Protesta de grupo de desempleados provocó cierre de la Asamblea, ayer
- En forma sorpresiva un grupo de desempleados llegó ayer para protestar dentro de la Asamblea Nacional. Se identificaron como miembros del Partido Cambio Democrático y según las declaraciones de Carlos Grenald, exigían ver al presidente de la Asamblea, Sergio Gálvez, para conocer el seguimiento de propuestas de empleo para copartidarios.
- La seguridad de la asamblea decidió cerrar las instalaciones desde la entrada principal hasta el salón del Pleno y el Salón Azul. Minutos antes de la llegada de los manifestantes se desarrollaba la sesión de la Comisión de Presupuesto, donde se consideraron traslados de partidas y créditos adicionales para varias instituciones, y en el Salón Azul se realizó la sesión de la Comisión de Credenciales que ratificó a Ricardo Brooks como nuevo director de la Lotería Nacional de Beneficencia. Esta ratificación que pretendía pasarse a discusión del Pleno se pospuso por la protesta y transcurrió otro día de poca productividad.

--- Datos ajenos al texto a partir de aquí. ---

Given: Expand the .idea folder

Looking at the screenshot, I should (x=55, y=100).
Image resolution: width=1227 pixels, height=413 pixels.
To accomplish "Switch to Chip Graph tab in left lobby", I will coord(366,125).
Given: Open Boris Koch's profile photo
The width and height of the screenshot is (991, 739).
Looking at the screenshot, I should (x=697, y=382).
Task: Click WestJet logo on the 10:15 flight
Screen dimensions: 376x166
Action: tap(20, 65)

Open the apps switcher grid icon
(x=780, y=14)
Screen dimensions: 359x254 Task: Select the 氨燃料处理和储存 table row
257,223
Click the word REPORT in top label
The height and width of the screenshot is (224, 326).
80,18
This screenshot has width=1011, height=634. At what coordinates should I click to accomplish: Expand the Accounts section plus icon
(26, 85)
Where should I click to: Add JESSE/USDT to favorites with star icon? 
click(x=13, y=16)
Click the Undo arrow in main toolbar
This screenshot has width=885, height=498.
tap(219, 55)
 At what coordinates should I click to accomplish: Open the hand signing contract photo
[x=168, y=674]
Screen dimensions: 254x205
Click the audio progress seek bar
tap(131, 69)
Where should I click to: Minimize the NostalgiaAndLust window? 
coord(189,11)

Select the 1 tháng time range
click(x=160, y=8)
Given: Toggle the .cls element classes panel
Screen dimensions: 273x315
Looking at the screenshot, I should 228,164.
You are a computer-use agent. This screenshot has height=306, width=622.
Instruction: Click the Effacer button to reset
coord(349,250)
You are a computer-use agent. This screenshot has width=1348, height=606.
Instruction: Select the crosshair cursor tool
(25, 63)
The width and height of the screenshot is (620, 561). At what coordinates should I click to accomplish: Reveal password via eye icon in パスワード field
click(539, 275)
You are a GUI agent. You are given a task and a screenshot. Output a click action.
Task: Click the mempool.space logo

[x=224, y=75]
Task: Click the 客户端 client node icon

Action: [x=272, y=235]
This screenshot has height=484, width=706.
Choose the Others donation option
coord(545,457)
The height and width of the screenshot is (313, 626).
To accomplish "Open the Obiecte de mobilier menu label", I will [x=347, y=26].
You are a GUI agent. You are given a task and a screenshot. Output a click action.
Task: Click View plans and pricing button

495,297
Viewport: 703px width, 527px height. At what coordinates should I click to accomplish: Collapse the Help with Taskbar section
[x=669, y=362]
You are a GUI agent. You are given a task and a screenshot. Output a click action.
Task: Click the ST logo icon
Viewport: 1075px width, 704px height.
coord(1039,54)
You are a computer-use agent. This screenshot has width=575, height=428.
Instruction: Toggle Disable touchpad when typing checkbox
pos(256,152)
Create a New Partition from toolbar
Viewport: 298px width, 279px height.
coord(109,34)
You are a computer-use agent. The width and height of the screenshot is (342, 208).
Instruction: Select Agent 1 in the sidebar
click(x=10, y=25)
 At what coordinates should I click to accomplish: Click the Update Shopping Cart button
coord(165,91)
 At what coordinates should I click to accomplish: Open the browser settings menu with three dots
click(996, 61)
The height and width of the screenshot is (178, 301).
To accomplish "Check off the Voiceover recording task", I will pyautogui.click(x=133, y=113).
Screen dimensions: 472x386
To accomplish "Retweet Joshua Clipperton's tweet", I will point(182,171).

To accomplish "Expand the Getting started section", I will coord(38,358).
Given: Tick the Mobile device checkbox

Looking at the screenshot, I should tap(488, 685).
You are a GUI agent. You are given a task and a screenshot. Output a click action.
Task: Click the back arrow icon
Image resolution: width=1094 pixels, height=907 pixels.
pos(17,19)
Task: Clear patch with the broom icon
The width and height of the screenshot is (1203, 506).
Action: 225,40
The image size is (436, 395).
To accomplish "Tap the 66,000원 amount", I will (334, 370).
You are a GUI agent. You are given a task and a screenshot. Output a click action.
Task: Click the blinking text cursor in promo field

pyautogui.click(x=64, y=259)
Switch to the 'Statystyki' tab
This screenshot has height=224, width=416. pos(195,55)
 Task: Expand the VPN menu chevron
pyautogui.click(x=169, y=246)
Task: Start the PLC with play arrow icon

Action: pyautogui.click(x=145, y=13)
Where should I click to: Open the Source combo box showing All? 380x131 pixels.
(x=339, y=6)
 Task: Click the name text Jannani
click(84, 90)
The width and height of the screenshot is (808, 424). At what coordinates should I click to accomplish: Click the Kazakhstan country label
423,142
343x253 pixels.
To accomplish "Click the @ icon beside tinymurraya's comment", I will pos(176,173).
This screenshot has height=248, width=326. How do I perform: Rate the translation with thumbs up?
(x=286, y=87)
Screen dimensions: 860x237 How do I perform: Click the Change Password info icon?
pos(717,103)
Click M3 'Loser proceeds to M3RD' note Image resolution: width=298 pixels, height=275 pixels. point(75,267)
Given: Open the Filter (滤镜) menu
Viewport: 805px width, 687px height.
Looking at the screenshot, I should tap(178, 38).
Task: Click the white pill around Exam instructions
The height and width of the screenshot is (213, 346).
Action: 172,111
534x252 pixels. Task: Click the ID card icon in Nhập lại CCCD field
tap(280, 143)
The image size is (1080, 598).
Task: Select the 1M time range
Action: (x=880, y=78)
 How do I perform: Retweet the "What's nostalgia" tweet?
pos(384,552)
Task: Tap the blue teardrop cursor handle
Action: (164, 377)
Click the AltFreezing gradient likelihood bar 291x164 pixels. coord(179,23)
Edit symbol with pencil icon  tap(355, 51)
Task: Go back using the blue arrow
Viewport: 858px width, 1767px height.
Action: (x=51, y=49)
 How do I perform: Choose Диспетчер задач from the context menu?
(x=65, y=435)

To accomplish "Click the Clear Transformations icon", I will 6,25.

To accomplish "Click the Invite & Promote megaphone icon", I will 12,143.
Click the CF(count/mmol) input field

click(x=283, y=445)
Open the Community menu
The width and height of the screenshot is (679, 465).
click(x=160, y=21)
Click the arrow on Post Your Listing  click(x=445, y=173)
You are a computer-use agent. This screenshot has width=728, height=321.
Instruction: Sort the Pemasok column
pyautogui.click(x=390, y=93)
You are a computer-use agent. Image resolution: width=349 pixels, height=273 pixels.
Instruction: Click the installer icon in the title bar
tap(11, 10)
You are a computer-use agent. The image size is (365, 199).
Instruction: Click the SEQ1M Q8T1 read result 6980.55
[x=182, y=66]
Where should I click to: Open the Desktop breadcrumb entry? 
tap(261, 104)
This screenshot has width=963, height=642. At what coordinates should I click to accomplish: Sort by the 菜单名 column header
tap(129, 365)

- 11 proyectos de ley fueron aprobados en primer debate entre enero y febrero de este año.
La cifra de 113,704 dólares es el costo que representa al Estado las 488 ausencias de los diputados principales en las 19 sesiones del Pleno realizadas durante enero y febrero de 2014.
Esta cifra resulta, tomando en cuenta que cada día de un diputado está valorado en unos 233 dólares que se convierten en 7,000 dólares mensuales de emolumento, entre salario, gastos de representación y combustible a los cuales tiene derecho.
Entre los diputados que figuran en la lista de ausentes de las actas recopiladas y publicadas en la página web de la Asamblea, destacan Luis Corbillón con 19 ausencias; Adolfo Valderrama y José Luis Varela con 18 ausencias cada uno; Raúl Pineda (16) y Crispiano Adames (16) así como Jorge Iván Arrocha, José Isabel Blandón, Miguel Salas y Carlos Santana con 13 ausencias cada uno.
Sobre esta situación que se convirtió en una constante desde que arrancó el año electoral, el diputado presidente de este órgano, Sergio Gálvez, dijo en días recientes que no se aplican descuentos y que hace falta madurez para establecer a través del Reglamento Interno los descuentos por estas ausencias.
Gálvez excusó la situación al expresar somos parlamentarios y también somos comunitarios, y explicó que el periodo de sesiones ordinarias ha coincidido con la fiesta electoral, en la cual 66 de los actuales 71 diputados está en busca de la reelección.
Seis leyes en dos meses
Sin embargo, no solo el costo de este ausentismo preocupa en la segunda mitad del último periodo legislativo, sino la calidad del trabajo durante los días preelectorales.
El propio informe estadístico que brinda la Secretaría General de la Asamblea Nacional revela que solo se han evaluado 11 proyectos en primer debate, desde que se inició este año, y se refleja la aprobación de seis proyectos de ley en tercer debate, en lo que va del año.
Este informe además confirma que desde julio de 2013, cuando se inició el actual periodo ordinario, la iniciativa legislativa proviene en un 59% de proyectos presentados por el Órgano Ejecutivo y apenas 30% por parte de la iniciativa de los diputados.
Para el diputado Leandro Ávila, quien es uno de los que asiste diariamente al legislativo, el periodo electoral sí influye en la productividad, pero asegura que en su caso, hace el esfuerzo por asistir. Ávila explicó que los diputados no firman una lista de asistencia, sino que esta es cotejada por un funcionario que puede anotar la asistencia, así sea que los diputados lleguen a mitad o inicio de la sesión del Pleno. Usted puede llegar en el último minuto de la sesión y allí lo anotan, aseguró.
Con esta realidad, el analista políticos Mario Rognoni dijo que debería considerarse un receso dentro de la Asamblea, porque este fenómeno ocurre cada cinco años.
Creo que lo que deberían hacer es declarar un cierre temporal de las sesiones para que se dediquen a la política.
A juicio de Rognoni la improductividad en las sesiones de la actual Asamblea en nada afectará la decisión que tome el electorado de si reelige o no a estos funcionarios.